The stop is part of a 10-state, 25-location regional tour on the way to the plaque’s permanent location, Arlington National Cemetery in Virginia, where a monument dedication ceremony will take place on October 24.

The effort to establish and erect a permanent monument to Jewish military chaplains has been led by Ken Kraetzer ’79 of White Plains, N.Y., a leader in College alumni activities in the New York City area, and Rear Admiral Harold Robinson, U.S. Navy (Retired), director of the JWB Jewish Chaplains Council.

The Jewish Chaplains Monument Tour began in South Carolina in mid-September. The tour is intended to provide an opportunity to view the plaque for citizens who may not have the opportunity to visit it in Arlington, as well as to educate the public about the service of military chaplains.  

The plaque, which will be on display in Providence City Hall earlier in the day, will be available for viewing on campus from 6:00 to 8:00 p.m. in Slavin Center ’64 Hall on October 3. Arrangements are being coordinated by the Department of Military Science and its Army ROTC Patriot Battalion. 

There will be a ceremony at 6:30 p.m. that will include prayers, a short speaking program, and a remembrance of three PC alumni who were killed in the line of duty while serving as military chaplains: Rev. Valmore G. Savignac ’32, Rev. Anthony E. Czubak ’32, and Rev. Leo P. Craig, O.P. ’35. 

Kraetzer, whose father served in World War II and who hosts a weekly radio show on veterans and the military, developed the idea for a permanent monument to Jewish military chaplains several years ago. During a visit to Arlington National Cemetery’s Chaplains Hill in search of the names of the three PC alumni chaplains memorialized there, he said he remembered the story of the “Four Chaplains.”

The Four Chaplains--a Catholic priest, two Protestant ministers, and a rabbi--died heroically when their troop ship, The Dorchester, was torpedoed in the north Atlantic Ocean in 1943. The four were inducted into the “Hall of Heroes” in PC’s Feinstein Institute for Public Service. 

Kraetzer found the names of the priest and ministers at the monuments on Arlington’s Chaplains Hill, but not the rabbi, Alexander Goode. There are monuments erected for World War I, Protestant, and Catholic chaplains.

Kraetzer then contacted the Jewish War Veterans of the United States about the oversight. That group put him in touch with Admiral Robinson, who suggested and supported the idea for a fourth monument at Arlington to Jewish military chaplains. 

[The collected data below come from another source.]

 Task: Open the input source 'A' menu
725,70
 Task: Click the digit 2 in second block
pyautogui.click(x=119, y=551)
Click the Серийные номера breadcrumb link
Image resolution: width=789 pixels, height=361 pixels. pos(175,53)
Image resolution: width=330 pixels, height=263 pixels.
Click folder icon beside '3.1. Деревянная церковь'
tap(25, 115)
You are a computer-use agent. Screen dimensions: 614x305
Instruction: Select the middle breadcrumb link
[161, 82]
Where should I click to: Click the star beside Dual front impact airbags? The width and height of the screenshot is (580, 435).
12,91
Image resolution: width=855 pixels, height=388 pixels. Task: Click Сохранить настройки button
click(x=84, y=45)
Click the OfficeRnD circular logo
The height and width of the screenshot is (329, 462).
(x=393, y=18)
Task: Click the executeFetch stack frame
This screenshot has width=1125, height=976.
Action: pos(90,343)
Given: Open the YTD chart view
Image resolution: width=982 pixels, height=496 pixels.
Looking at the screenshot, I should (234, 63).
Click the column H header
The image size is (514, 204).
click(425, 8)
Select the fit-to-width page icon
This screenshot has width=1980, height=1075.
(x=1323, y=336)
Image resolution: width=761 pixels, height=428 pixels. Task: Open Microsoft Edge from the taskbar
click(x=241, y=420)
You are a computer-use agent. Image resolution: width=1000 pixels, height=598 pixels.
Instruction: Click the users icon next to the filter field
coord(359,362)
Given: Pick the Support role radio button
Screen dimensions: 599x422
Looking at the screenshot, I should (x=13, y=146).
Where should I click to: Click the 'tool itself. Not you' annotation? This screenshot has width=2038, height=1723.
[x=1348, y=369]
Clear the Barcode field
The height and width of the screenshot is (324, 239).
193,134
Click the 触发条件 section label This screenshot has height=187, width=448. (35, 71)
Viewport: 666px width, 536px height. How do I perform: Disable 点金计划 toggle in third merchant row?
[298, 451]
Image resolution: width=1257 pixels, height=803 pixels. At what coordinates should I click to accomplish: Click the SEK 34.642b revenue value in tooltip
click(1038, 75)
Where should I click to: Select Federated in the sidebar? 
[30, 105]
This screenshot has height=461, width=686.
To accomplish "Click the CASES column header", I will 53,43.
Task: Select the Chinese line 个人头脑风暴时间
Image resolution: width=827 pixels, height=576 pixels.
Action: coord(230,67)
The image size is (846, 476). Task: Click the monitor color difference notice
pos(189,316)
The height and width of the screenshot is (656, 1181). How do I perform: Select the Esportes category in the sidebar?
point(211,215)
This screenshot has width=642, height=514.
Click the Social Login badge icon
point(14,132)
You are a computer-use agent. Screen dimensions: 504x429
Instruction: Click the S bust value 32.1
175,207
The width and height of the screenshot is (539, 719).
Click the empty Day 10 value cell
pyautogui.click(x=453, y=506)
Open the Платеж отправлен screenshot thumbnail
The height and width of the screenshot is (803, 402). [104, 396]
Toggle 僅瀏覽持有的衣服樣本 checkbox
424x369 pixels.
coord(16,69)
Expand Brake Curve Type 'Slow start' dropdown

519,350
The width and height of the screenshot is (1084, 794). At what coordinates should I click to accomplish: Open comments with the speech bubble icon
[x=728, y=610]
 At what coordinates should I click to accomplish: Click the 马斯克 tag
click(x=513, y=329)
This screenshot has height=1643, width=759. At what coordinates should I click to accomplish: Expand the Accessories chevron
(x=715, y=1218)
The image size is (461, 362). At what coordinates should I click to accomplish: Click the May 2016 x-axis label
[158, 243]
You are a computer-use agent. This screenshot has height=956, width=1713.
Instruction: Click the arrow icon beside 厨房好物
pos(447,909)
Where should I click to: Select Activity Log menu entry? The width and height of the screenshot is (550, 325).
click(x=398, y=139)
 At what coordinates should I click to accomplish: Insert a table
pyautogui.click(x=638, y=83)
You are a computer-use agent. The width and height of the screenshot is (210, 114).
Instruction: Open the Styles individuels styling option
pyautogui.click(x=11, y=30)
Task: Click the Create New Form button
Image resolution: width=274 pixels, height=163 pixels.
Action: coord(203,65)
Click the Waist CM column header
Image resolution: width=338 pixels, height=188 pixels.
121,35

National effort ends happily

That decision led to what essentially has evolved into a two-year national campaign spearheaded by Kraetzer and Robinson. It has involved the Sons of the American Legion Squadron in Pelham, N.Y., of which Kraetzer is a member, the Jewish War Veterans, the JWB Jewish Chaplains Council, the Brooklyn Wall of Remembrance, the Jewish Federations of North America, and, ultimately, the U.S. Congress.

In May, the House of Representatives and the Senate voted unanimous consent for the memorial, as new monuments at Arlington require congressional approval. The final hurdle was cleared in June with approval from the U.S. Fine Arts Commission. 

Kraetzer noted that several people played major roles in facilitating the congressional approval process. They included Fay A. Rozovsky, J.D., M.P.H. ’73 & ’08Hon., president of the National Alumni Association, and her husband, Lorne; U.S. Sen. Jack Reed, D-R.I., and Jeffrey Padwa, City of Providence solicitor. 

The plaque that ultimately will rest in Arlington contains the names of 14 known Jewish military chaplains who died while on active duty in several wars and conflicts from World War II through the Cold War era, including the Vietnam War. 

Kraetzer, who is a past president of the PC Alumni Club of New York, said he is delighted that the effort to establish a permanent monument has been realized. In particular, he said it has been rewarding to listen to family members of the deceased chaplains who may have lost a family member more than a half-century ago. 

“They are so heartfelt, so appreciative. That’s what makes it worthwhile,” he said. 

The monument dedication in Arlington on October 24 is open to the public. It will take place at 1:00 p.m. at the Memorial Amphitheater and will be preceded by a wreath presentation at the adjacent Tomb of the Unknowns at 10:15 a.m.